*Available data*:
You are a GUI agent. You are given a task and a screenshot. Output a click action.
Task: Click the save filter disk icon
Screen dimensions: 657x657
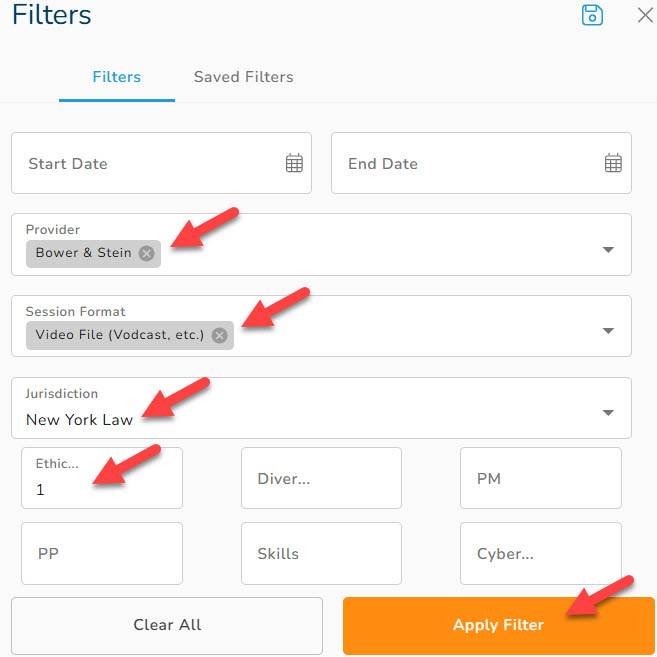(x=592, y=15)
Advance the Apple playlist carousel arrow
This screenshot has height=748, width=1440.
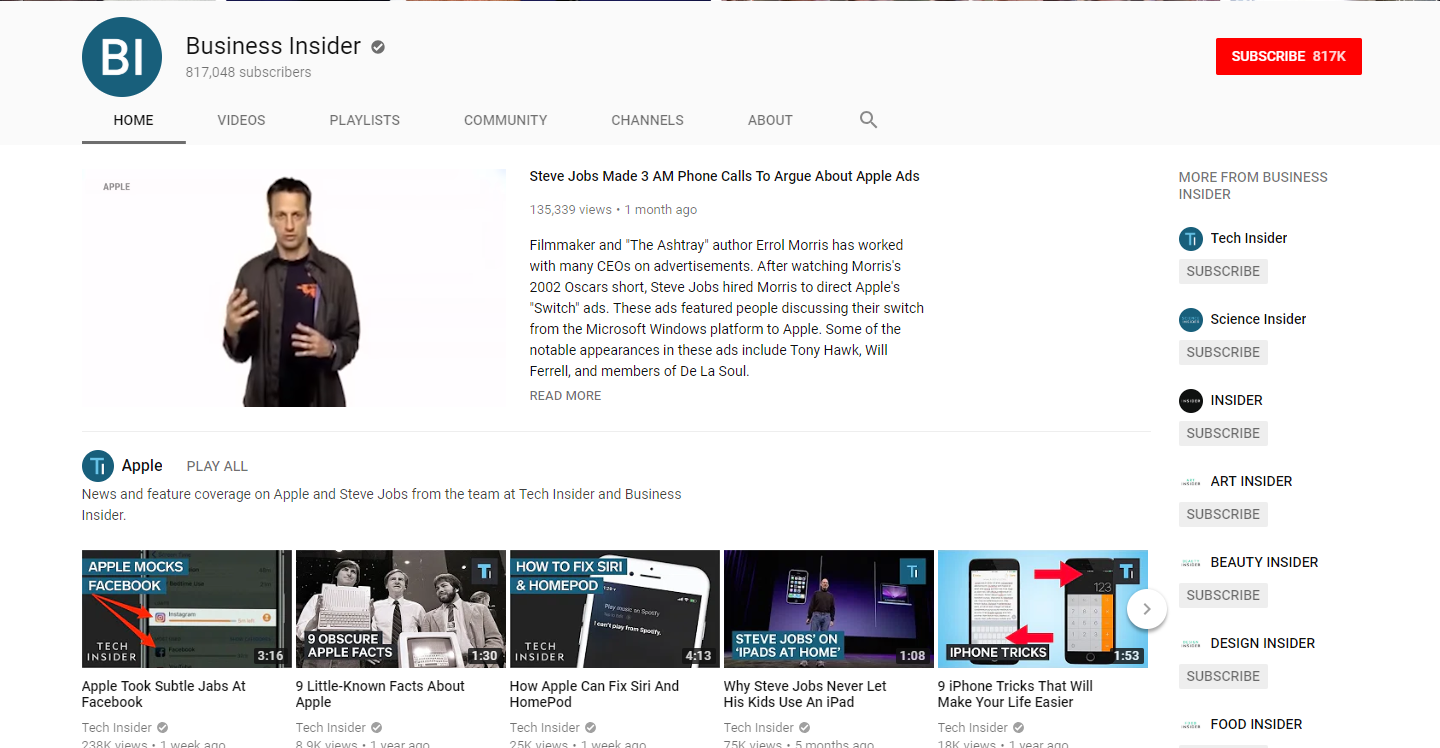pos(1147,608)
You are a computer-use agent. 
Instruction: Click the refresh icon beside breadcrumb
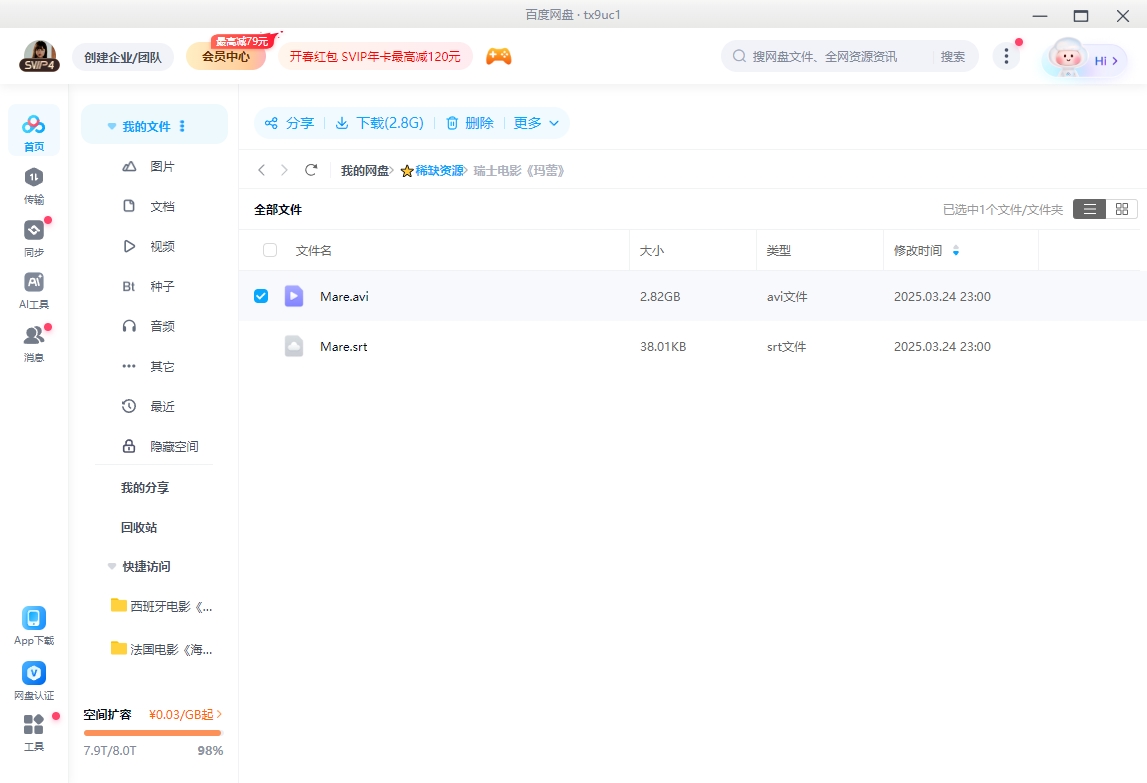pos(311,171)
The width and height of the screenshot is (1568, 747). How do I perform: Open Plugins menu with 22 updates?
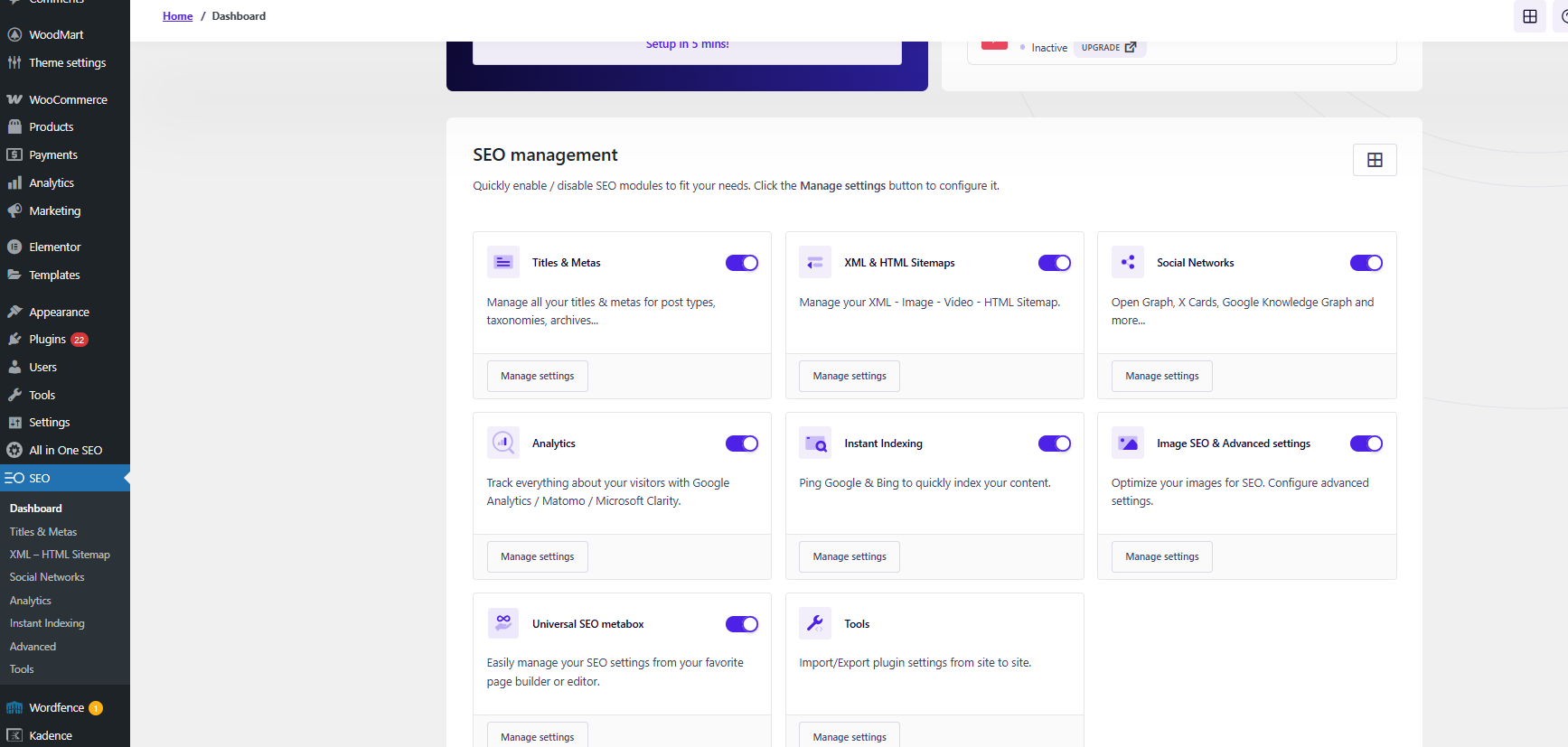click(x=48, y=340)

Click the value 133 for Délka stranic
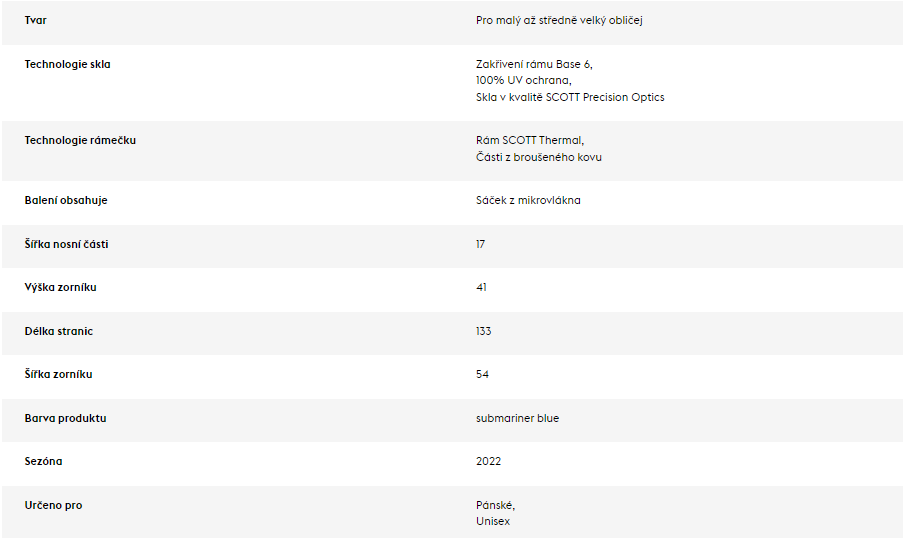tap(483, 331)
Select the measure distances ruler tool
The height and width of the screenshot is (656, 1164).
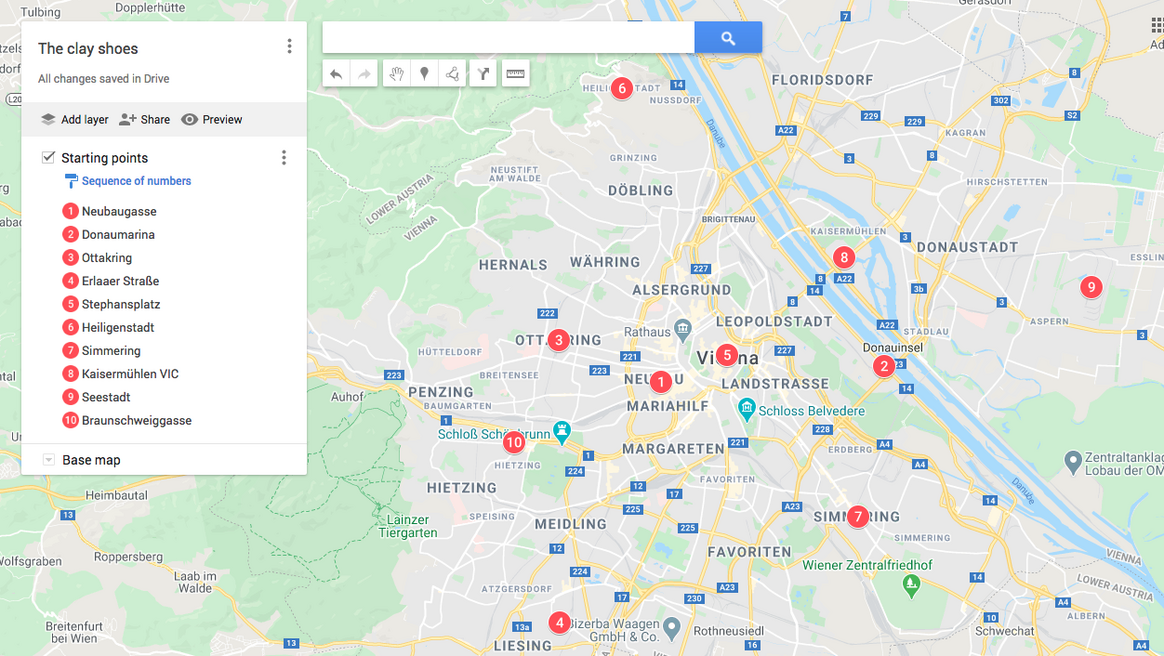[x=516, y=74]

*Work task*: Give an exact copy of the data, and omit any pictures it holds.

*Task solution*:
You are a GUI agent. You are given a task and a screenshot. Output a click action.
Task: Click the save filter disk icon
Screen dimensions: 657x657
(x=592, y=15)
Advance the Apple playlist carousel arrow
This screenshot has height=748, width=1440.
pos(1147,608)
You are a computer-use agent. 
Instruction: Click the refresh icon beside breadcrumb
pos(311,171)
The width and height of the screenshot is (1568, 747). How do I perform: Open Plugins menu with 22 updates?
click(x=48, y=340)

Click the value 133 for Délka stranic
tap(483, 331)
Select the measure distances ruler tool
The height and width of the screenshot is (656, 1164).
[x=516, y=74]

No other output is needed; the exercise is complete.